------ Bagian Dokumen

Karena saya hanya perempuan biasa, sekuat apa saya tak ingin mengira-ngira bahkan tentang percaya yang selalu ku ucap bahwa aku meyakininya. Tetap saja sering sekali saya jatuh pada selemahnya putus asaku. Sebentar saya percaya, sebentarnya lagi terpekur merenungi diri sendiri, bagaimana bisa saya begitu percaya diri memintamu berjalan bersamaku?
Mungkin saya hanya butuh melihat matamu, untuk mencari saya di hatimu ataukah jika tidak, di sana saya bisa membaca cara untuk mematahkan hatiku sendiri. Karena menjadi perempuan penduga itu, tahukah? terasa seperti melakoni perempuan antagonis di hidupmu. Terlalu jahat.
Dan saya mencintaimu, maka setidaknya jika tak bisa ku bahagiakanmu, akankah kau tak membiarkanku sejahat ini? Maksudku, jika memungkinkanmu hapuslah yang abu-abu di mataku. Agar tak lagi ku serapuh perempuan yang mudah putus asa. Agar ku tahu ke mana langkahku semestinya menapak.
Tetapi maaf, bahkan di abu-abunya perasaanmu, perempuan yang sering berkaca di cermin retak ini, selalu saja memintamu dan merapalmu pada Pemilik hatimu.
***
“Sungguh kepunyaanNya lah hatimu itu, mudah saja bagiNya membolak baliknya. Jika ada satu doa saja di dalam pengabulanNya, kamu bisa apa, jika Kun-Nya telah Fayakun?”

------------
------ Data Tersedia

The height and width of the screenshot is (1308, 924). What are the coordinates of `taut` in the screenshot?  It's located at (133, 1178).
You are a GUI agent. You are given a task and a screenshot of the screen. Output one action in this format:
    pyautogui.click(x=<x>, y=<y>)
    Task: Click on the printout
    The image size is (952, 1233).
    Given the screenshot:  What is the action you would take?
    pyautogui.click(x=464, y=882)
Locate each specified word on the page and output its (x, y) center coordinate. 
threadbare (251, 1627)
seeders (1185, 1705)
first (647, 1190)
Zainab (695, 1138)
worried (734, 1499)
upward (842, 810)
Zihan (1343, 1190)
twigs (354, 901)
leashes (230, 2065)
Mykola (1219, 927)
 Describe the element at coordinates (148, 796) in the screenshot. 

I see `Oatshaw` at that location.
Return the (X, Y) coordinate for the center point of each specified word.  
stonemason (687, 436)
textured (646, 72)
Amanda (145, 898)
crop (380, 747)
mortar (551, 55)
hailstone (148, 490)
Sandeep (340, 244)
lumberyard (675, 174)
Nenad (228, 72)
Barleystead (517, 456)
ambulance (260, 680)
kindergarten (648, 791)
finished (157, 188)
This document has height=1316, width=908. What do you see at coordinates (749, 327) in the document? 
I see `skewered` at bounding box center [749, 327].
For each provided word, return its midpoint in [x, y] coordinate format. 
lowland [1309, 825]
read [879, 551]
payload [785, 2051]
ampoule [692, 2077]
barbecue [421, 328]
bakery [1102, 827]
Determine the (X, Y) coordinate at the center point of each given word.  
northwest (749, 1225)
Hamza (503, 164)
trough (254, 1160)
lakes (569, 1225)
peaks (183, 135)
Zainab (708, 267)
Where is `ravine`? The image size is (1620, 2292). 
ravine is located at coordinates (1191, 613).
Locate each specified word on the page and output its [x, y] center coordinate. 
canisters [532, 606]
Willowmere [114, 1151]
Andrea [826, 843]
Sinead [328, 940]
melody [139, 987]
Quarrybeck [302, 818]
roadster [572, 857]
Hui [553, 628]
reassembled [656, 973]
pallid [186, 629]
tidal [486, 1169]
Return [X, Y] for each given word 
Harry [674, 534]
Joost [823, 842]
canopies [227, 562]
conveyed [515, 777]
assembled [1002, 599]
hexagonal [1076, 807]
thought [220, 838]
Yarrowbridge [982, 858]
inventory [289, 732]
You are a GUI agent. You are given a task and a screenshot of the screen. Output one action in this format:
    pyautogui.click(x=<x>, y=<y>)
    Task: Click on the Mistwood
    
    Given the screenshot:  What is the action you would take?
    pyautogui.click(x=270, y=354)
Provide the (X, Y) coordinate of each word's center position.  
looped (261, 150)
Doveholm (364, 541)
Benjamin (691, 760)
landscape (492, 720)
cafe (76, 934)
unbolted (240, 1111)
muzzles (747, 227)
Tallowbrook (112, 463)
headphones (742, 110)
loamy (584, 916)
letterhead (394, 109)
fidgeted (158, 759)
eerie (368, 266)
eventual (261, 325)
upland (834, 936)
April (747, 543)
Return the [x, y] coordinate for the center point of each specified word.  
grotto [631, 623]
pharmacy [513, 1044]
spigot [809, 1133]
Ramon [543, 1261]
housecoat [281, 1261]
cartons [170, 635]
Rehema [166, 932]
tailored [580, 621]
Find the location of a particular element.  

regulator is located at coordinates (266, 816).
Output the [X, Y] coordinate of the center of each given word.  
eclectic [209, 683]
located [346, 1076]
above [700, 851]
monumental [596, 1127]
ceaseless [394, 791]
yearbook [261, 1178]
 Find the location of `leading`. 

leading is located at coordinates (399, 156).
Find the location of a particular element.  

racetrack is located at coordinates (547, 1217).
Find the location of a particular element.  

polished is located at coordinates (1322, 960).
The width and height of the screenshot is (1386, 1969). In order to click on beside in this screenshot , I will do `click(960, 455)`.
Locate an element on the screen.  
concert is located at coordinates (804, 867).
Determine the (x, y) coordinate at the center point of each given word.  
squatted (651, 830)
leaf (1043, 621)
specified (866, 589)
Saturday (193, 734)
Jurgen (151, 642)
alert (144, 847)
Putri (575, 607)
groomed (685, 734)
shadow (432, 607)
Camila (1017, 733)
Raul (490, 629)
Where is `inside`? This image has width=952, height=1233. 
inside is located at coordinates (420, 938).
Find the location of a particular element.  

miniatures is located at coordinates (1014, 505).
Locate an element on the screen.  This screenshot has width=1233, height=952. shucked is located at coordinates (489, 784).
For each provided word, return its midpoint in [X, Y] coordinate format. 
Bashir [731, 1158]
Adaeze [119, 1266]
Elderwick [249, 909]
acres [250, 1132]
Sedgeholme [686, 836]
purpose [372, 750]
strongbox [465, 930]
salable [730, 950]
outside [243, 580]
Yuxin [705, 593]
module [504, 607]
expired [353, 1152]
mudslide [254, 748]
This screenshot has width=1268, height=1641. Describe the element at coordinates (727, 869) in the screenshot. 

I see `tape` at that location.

------------

◆ **Soal Latihan**
(A) Jawab pertanyaan berikut berdasarkan bagian dokumen.
(i) Di awal tulisan, penutur menyebut dirinya perempuan seperti apa?
(ii) Menurut penutur, menjadi perempuan penduga terasa seperti melakoni peran apa?
(iii) Apa yang penutur minta untuk dihapus dari matanya?
(B) Ulangi kata demi kata bagian dokumen, mulai dari "Mungkin saya hanya" dan berlanjut sampai "hidupmu. Terlalu jahat.".
Data tersebut tidak diperlukan di sini.

◆ **Kunci Jawaban**
(A)
(i) Perempuan biasa.
(ii) Perempuan antagonis di hidupmu.
(iii) Yang abu-abu di matanya.

(B)
Mungkin saya hanya butuh melihat matamu, untuk mencari saya di hatimu ataukah jika tidak, di sana saya bisa membaca cara untuk mematahkan hatiku sendiri. Karena menjadi perempuan penduga itu, tahukah? terasa seperti melakoni perempuan antagonis di hidupmu. Terlalu jahat.